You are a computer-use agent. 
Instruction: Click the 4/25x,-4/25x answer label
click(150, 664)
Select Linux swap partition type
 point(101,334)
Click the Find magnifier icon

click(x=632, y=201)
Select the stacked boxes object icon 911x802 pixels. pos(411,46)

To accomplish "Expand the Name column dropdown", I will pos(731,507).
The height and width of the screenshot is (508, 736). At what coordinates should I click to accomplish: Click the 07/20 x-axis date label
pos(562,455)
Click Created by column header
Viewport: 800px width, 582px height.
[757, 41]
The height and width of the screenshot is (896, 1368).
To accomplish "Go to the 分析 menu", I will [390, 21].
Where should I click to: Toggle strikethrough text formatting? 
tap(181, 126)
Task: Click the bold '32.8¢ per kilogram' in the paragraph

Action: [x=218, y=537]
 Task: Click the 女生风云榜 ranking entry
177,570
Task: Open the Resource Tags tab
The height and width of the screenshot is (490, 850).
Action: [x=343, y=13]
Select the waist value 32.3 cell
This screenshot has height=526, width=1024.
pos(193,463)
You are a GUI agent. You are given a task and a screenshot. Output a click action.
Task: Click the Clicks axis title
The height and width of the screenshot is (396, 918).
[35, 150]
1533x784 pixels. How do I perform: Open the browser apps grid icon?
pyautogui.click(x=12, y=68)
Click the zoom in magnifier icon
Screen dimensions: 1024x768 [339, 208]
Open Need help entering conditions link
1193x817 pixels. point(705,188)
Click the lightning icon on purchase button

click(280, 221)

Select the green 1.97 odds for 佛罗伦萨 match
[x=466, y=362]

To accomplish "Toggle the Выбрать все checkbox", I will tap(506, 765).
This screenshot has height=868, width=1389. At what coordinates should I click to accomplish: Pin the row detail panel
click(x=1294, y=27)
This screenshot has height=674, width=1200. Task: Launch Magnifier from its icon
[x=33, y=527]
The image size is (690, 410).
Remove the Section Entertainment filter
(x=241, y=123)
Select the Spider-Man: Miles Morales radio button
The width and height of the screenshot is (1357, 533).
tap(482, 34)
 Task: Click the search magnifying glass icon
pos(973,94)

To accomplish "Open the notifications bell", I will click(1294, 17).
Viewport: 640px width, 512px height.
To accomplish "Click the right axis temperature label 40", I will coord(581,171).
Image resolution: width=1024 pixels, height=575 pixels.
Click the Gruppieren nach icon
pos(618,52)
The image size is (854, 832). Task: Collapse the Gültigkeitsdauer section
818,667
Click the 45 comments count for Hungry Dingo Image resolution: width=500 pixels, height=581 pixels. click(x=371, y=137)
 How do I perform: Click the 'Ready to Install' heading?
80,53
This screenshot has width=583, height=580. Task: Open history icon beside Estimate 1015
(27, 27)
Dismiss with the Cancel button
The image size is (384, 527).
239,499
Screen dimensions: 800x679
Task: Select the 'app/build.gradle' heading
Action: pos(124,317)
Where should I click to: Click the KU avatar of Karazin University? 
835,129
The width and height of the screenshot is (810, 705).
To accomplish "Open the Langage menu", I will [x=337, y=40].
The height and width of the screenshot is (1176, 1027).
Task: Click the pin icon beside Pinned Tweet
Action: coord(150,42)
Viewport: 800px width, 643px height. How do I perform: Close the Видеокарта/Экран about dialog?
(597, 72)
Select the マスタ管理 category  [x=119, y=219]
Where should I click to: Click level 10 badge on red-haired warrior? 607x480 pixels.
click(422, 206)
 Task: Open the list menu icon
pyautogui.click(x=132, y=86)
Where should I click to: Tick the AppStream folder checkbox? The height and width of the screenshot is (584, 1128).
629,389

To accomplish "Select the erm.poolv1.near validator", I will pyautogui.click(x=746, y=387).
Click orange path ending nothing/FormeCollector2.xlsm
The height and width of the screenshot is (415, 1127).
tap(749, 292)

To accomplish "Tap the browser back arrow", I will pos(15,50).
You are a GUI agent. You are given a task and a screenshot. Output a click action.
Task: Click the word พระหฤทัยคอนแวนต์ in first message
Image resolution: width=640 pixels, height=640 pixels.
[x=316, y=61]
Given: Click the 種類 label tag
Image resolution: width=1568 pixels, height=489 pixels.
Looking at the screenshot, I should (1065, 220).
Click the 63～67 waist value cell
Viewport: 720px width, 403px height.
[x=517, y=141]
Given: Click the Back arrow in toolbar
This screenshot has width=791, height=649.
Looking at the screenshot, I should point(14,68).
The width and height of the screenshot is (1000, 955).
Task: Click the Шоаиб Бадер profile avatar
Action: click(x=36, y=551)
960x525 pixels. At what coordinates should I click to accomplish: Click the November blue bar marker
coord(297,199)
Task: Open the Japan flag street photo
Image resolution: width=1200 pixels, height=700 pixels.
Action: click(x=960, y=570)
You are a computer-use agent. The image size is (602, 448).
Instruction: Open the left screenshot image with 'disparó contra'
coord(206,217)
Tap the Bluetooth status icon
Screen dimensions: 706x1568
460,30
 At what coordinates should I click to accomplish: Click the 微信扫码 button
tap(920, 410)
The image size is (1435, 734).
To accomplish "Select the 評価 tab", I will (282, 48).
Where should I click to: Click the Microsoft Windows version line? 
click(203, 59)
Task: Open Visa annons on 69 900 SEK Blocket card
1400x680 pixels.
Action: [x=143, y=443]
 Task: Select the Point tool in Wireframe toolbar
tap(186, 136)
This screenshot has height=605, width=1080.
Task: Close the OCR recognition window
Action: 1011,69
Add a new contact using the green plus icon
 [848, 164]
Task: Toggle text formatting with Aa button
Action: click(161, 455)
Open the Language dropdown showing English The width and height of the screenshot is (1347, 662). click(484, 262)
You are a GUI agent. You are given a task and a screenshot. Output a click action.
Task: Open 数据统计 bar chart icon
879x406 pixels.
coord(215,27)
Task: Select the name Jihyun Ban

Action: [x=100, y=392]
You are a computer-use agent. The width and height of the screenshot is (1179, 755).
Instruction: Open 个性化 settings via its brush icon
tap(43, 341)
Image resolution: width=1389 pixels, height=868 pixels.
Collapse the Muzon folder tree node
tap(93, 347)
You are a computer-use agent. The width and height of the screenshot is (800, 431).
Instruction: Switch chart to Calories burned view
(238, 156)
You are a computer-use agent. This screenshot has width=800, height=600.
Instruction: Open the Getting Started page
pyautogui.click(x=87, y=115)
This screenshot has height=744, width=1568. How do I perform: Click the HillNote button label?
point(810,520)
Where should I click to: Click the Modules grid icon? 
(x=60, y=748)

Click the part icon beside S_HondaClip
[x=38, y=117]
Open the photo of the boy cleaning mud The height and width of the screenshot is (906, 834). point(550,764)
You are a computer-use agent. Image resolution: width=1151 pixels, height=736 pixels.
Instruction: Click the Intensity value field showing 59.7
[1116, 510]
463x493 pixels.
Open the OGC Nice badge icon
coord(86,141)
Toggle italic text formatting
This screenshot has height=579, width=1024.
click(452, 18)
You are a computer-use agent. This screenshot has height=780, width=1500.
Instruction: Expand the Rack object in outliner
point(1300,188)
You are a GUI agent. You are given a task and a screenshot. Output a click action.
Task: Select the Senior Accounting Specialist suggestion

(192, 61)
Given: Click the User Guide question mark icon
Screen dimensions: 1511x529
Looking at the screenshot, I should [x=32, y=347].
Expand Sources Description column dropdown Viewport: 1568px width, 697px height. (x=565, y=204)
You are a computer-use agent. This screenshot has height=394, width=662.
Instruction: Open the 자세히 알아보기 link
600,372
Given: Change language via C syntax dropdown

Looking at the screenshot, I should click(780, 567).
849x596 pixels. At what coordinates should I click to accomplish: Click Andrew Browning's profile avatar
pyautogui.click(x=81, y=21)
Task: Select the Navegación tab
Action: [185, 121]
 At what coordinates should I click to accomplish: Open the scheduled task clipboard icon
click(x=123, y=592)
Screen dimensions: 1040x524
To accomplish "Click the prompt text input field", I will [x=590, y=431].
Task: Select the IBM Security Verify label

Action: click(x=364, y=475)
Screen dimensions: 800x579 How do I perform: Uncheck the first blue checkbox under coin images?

•••

# [Your instructions]
Using the entries above, find all lines with "column". Copy them.

# [Exercise response]
To accomplish "Expand the Name column dropdown", I will pos(731,507).
Click Created by column header
Expand Sources Description column dropdown Viewport: 1568px width, 697px height. (x=565, y=204)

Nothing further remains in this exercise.